Problem statement:
Return every one of the records below verbatim, keeping each line unchanged and in the same order.

Input rows:
━━━━━━━━━━
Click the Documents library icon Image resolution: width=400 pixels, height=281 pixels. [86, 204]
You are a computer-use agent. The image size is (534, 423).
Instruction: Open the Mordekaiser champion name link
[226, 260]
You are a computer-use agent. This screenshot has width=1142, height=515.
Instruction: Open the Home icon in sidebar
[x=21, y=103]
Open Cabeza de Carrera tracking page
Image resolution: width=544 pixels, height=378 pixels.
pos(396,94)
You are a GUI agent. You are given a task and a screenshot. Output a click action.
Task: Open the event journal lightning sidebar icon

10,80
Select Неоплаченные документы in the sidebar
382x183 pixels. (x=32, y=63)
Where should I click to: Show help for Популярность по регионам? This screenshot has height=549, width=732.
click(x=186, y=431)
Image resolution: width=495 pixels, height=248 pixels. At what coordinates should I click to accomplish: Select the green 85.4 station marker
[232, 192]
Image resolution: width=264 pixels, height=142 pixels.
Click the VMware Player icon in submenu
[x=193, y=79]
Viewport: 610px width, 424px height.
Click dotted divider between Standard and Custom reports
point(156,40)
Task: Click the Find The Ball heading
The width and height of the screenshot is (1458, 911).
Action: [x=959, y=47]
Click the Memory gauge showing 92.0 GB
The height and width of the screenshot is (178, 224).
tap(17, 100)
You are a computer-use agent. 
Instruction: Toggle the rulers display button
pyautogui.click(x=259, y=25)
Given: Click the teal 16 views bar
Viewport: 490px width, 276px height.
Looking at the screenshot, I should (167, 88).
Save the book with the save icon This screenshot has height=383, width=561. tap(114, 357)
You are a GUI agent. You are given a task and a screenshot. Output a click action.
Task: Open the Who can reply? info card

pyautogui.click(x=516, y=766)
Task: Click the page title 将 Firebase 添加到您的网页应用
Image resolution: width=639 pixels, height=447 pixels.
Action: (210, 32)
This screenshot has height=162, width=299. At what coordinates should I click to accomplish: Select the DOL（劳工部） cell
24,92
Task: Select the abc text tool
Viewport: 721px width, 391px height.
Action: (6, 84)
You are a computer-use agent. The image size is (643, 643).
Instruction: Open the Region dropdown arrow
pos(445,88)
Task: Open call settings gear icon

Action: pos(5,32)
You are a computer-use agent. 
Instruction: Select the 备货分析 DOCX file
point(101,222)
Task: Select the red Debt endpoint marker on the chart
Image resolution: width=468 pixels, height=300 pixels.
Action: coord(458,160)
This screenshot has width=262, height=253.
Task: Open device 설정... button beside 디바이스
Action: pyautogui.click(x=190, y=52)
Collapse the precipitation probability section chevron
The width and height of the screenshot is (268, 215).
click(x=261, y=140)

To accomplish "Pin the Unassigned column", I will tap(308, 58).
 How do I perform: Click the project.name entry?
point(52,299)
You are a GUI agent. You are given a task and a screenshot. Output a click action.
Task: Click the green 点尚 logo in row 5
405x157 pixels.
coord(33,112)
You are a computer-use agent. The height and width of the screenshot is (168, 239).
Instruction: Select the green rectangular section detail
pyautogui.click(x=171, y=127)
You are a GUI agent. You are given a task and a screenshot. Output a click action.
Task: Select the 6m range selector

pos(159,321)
━━━━━━━━━━
Solved problem:
Click the Documents library icon Image resolution: width=400 pixels, height=281 pixels. [86, 204]
You are a computer-use agent. The image size is (534, 423).
Instruction: Open the Mordekaiser champion name link
[226, 260]
You are a computer-use agent. This screenshot has width=1142, height=515.
Instruction: Open the Home icon in sidebar
[x=21, y=103]
Open Cabeza de Carrera tracking page
Image resolution: width=544 pixels, height=378 pixels.
pos(396,94)
You are a GUI agent. You are given a task and a screenshot. Output a click action.
Task: Open the event journal lightning sidebar icon

10,80
Select Неоплаченные документы in the sidebar
382x183 pixels. (x=32, y=63)
Where should I click to: Show help for Популярность по регионам? This screenshot has height=549, width=732.
click(x=186, y=431)
Image resolution: width=495 pixels, height=248 pixels. At what coordinates should I click to accomplish: Select the green 85.4 station marker
[232, 192]
Image resolution: width=264 pixels, height=142 pixels.
Click the VMware Player icon in submenu
[x=193, y=79]
Viewport: 610px width, 424px height.
Click dotted divider between Standard and Custom reports
point(156,40)
Task: Click the Find The Ball heading
The width and height of the screenshot is (1458, 911).
Action: [x=959, y=47]
Click the Memory gauge showing 92.0 GB
The height and width of the screenshot is (178, 224).
tap(17, 100)
You are a computer-use agent. 
Instruction: Toggle the rulers display button
pyautogui.click(x=259, y=25)
Given: Click the teal 16 views bar
Viewport: 490px width, 276px height.
Looking at the screenshot, I should (167, 88).
Save the book with the save icon This screenshot has height=383, width=561. tap(114, 357)
You are a GUI agent. You are given a task and a screenshot. Output a click action.
Task: Open the Who can reply? info card

pyautogui.click(x=516, y=766)
Task: Click the page title 将 Firebase 添加到您的网页应用
Image resolution: width=639 pixels, height=447 pixels.
Action: (210, 32)
This screenshot has height=162, width=299. At what coordinates should I click to accomplish: Select the DOL（劳工部） cell
24,92
Task: Select the abc text tool
Viewport: 721px width, 391px height.
Action: (6, 84)
You are a computer-use agent. The image size is (643, 643).
Instruction: Open the Region dropdown arrow
pos(445,88)
Task: Open call settings gear icon

Action: pos(5,32)
You are a computer-use agent. 
Instruction: Select the 备货分析 DOCX file
point(101,222)
Task: Select the red Debt endpoint marker on the chart
Image resolution: width=468 pixels, height=300 pixels.
Action: coord(458,160)
This screenshot has width=262, height=253.
Task: Open device 설정... button beside 디바이스
Action: pyautogui.click(x=190, y=52)
Collapse the precipitation probability section chevron
The width and height of the screenshot is (268, 215).
click(x=261, y=140)

To accomplish "Pin the Unassigned column", I will tap(308, 58).
 How do I perform: Click the project.name entry?
point(52,299)
You are a GUI agent. You are given a task and a screenshot. Output a click action.
Task: Click the green 点尚 logo in row 5
405x157 pixels.
coord(33,112)
You are a computer-use agent. The height and width of the screenshot is (168, 239).
Instruction: Select the green rectangular section detail
pyautogui.click(x=171, y=127)
You are a GUI agent. You are given a task and a screenshot. Output a click action.
Task: Select the 6m range selector

pos(159,321)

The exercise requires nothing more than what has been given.